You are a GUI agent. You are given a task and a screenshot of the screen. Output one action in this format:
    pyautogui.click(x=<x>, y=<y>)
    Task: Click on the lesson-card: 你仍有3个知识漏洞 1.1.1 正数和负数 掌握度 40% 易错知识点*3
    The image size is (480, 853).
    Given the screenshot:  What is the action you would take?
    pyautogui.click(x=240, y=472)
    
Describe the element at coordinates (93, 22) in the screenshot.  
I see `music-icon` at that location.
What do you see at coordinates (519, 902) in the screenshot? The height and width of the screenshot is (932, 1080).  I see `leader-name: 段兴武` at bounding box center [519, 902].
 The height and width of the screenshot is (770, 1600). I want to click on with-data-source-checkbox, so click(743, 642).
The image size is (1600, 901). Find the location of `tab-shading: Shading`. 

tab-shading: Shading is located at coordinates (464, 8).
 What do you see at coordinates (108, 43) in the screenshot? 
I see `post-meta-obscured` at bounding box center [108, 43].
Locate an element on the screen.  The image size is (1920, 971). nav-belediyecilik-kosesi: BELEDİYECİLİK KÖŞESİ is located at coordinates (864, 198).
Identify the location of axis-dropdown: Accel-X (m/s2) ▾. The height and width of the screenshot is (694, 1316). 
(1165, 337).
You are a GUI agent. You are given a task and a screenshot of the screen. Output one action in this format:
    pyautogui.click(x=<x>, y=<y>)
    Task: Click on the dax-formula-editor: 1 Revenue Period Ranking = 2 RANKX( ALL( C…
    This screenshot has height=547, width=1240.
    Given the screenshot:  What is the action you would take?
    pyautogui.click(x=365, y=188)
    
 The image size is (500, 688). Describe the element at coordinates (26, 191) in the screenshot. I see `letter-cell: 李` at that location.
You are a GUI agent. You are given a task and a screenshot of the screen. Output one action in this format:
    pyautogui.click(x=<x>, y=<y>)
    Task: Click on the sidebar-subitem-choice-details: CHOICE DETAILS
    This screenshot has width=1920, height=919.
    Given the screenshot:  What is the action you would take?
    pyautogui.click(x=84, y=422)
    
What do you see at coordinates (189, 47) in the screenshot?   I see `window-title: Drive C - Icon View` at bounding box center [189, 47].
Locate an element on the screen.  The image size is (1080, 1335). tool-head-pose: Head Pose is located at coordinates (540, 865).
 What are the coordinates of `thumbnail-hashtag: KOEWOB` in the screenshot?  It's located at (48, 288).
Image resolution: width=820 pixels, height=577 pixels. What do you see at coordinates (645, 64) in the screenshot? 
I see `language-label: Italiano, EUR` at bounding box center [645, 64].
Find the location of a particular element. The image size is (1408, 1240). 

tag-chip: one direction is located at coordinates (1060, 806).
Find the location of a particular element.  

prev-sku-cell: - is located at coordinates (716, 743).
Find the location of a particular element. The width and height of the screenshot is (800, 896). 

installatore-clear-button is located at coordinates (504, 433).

· · · · · · ·

Copy out every line of the data above without any changes.

You are a GUI agent. You are given a task and a screenshot of the screen. Output one action in this format:
    pyautogui.click(x=<x>, y=<y>)
    Task: Click on the lesson-card: 你仍有3个知识漏洞 1.1.1 正数和负数 掌握度 40% 易错知识点*3
    The image size is (480, 853).
    Given the screenshot:  What is the action you would take?
    pyautogui.click(x=240, y=472)
    
Describe the element at coordinates (93, 22) in the screenshot.  
I see `music-icon` at that location.
What do you see at coordinates (519, 902) in the screenshot? The height and width of the screenshot is (932, 1080).  I see `leader-name: 段兴武` at bounding box center [519, 902].
 The height and width of the screenshot is (770, 1600). I want to click on with-data-source-checkbox, so click(743, 642).
The image size is (1600, 901). Find the location of `tab-shading: Shading`. 

tab-shading: Shading is located at coordinates (464, 8).
 What do you see at coordinates (108, 43) in the screenshot? 
I see `post-meta-obscured` at bounding box center [108, 43].
Locate an element on the screen.  The image size is (1920, 971). nav-belediyecilik-kosesi: BELEDİYECİLİK KÖŞESİ is located at coordinates (864, 198).
Identify the location of axis-dropdown: Accel-X (m/s2) ▾. The height and width of the screenshot is (694, 1316). 
(1165, 337).
You are a GUI agent. You are given a task and a screenshot of the screen. Output one action in this format:
    pyautogui.click(x=<x>, y=<y>)
    Task: Click on the dax-formula-editor: 1 Revenue Period Ranking = 2 RANKX( ALL( C…
    This screenshot has height=547, width=1240.
    Given the screenshot:  What is the action you would take?
    pyautogui.click(x=365, y=188)
    
 The image size is (500, 688). Describe the element at coordinates (26, 191) in the screenshot. I see `letter-cell: 李` at that location.
You are a GUI agent. You are given a task and a screenshot of the screen. Output one action in this format:
    pyautogui.click(x=<x>, y=<y>)
    Task: Click on the sidebar-subitem-choice-details: CHOICE DETAILS
    This screenshot has width=1920, height=919.
    Given the screenshot:  What is the action you would take?
    pyautogui.click(x=84, y=422)
    
What do you see at coordinates (189, 47) in the screenshot?   I see `window-title: Drive C - Icon View` at bounding box center [189, 47].
Locate an element on the screen.  The image size is (1080, 1335). tool-head-pose: Head Pose is located at coordinates (540, 865).
 What are the coordinates of `thumbnail-hashtag: KOEWOB` in the screenshot?  It's located at (48, 288).
Image resolution: width=820 pixels, height=577 pixels. What do you see at coordinates (645, 64) in the screenshot? 
I see `language-label: Italiano, EUR` at bounding box center [645, 64].
Find the location of a particular element. The image size is (1408, 1240). 

tag-chip: one direction is located at coordinates (1060, 806).
Find the location of a particular element.  

prev-sku-cell: - is located at coordinates (716, 743).
Find the location of a particular element. The width and height of the screenshot is (800, 896). 

installatore-clear-button is located at coordinates (504, 433).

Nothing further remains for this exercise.